Levanté la cámara, y encuadré. Estaba a punto de disparar, cuando el niño levantó la cabeza y me vio. Sonrió, y me hizo una seña con la mano. Era un gesto de complicidad, de agradecimiento, de esperanza. No pude evitar devolverle la sonrisa, y bajar la cámara. No hice la foto. No quise romper el momento. No quise robarle su dignidad. Me senté a su lado, y le pregunté su nombre. Dijo que se llamaba Orlando, y que quería ser fotógrafo como yo. Me contó su historia, y yo le conté la mía. Hablamos durante un rato, como si fuéramos amigos de toda la vida. Luego, me levanté, y le dije que tenía que irme. Que tenía que encontrar la foto perfecta. Nos dimos un abrazo, y me deseó suerte. Le di las gracias y le deseé lo mismo.
Me alejé, con una mezcla de alegría y tristeza. Sabía que había perdido la oportunidad de hacer posiblemente la mejor foto de mi carrera, pero presentí que iba por el buen camino.
Por la noche en el vestíbulo del hotel, echando una ojeada al periódico el Diario de Cuba, mientras tomaba una cerveza Bucanero, leí que La Güinera, el barrio más poblado de La Habana y uno de los más pobres en su periferia, había sido el epicentro de unas protestas contra el gobierno cubano hacía unos meses, por lo que decidí recorrerlo al día siguiente.
El aspecto era muy similar al que ya había visto en otros barrios, mucha miseria y pobreza y gente con una tristeza congénita en sus ojos, pero muy agradable.

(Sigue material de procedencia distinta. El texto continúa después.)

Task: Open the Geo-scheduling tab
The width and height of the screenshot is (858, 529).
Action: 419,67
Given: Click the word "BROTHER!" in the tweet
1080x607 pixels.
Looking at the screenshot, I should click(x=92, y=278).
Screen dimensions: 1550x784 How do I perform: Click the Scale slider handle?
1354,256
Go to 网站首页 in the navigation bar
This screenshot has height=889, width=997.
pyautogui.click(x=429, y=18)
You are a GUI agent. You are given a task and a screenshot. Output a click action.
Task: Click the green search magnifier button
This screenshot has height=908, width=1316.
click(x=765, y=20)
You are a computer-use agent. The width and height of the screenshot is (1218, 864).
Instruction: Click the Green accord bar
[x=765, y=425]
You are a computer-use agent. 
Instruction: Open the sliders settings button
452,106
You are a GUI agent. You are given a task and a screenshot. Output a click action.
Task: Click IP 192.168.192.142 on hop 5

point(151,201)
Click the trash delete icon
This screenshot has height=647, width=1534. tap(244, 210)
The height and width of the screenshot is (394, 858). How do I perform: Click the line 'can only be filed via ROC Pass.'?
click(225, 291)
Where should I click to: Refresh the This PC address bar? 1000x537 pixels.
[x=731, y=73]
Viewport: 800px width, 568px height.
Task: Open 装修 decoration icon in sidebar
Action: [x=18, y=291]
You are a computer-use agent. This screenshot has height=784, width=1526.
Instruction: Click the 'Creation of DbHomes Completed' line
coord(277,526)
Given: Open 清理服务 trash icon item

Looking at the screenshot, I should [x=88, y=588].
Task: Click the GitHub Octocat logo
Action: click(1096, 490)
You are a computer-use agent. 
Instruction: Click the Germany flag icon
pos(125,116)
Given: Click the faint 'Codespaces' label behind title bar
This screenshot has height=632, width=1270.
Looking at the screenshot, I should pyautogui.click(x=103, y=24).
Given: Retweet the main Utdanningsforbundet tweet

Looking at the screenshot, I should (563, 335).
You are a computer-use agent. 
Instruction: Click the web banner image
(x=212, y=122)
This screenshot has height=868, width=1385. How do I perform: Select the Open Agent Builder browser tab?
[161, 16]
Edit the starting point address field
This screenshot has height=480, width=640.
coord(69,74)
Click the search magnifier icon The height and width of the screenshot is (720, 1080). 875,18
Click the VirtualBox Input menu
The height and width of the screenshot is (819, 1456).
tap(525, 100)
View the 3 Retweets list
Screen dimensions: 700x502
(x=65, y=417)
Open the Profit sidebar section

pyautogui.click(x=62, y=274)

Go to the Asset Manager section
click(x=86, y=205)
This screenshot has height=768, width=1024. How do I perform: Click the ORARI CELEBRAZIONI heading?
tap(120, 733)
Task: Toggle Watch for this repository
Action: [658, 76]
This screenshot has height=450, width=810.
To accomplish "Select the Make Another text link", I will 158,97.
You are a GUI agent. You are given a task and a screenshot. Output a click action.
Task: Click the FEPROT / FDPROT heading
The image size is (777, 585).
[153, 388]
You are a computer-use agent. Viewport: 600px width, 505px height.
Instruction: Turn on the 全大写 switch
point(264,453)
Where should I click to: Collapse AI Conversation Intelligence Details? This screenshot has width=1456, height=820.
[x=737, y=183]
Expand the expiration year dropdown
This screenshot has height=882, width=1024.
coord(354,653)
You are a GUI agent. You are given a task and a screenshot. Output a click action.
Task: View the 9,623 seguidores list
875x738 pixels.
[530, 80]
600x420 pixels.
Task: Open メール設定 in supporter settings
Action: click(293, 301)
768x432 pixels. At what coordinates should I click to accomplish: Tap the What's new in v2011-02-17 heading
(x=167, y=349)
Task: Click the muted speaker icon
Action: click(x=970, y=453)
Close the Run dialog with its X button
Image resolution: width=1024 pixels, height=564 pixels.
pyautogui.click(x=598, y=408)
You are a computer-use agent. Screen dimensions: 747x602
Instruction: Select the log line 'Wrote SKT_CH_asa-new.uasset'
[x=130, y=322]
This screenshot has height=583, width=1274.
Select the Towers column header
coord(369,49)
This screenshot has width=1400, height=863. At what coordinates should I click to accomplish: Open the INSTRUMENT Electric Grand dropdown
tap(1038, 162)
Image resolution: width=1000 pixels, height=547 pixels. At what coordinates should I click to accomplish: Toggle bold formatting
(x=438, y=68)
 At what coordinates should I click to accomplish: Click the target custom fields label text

Al llegar a la calle Mayari me adentré por el interior de un grupo de viviendas cuando vi a tres mujeres agarrándose el pelo unas a otras, dos de raza blanca y una mestiza. Una de ellas, ataviada con un gorro militar, sujetaba en sus manos lo que parecía ser una navaja barbera. Al principio me sobresaltó, pero al oír sus risas me di cuenta que debían estar pasando un buen rato. La de en medio le decía a la que tenía el gorro, situada detrás:
– Primero pelamos a la negra, – mientras reía a carcajadas.
– De eso nada, cuando has utilizado tu esa navaja, a ver si me vas a cortar el cuello en vez del pelo.
– Yo nunca, pero verás como te dejo el pelo que ni en una peluquería de Miami, – mientras se descojonaban las tres.
Levanté mi cámara y justo en el momento de disparar, las tres al unísono me miraron con el rostro serio, sorprendidas por mi presencia.
– Perdón, solo quería hacer una foto, pero si no queréis, la borro ahora mismo
– Que va, gallego, ¿porque eres gallego verdad? – Asentí con la cabeza.
– Haz todas las fotos que quieras, mientras ellas seguían bromeando a quien pelaban primero.
Mientras ellas seguían bromeando, sobre a quién pelaban primero, realicé varios disparos.
Al llegar al hotel visualicé las fotos en mi ordenador portátil y por fin pude ver la foto que tantos años estaba buscando, una foto con alma.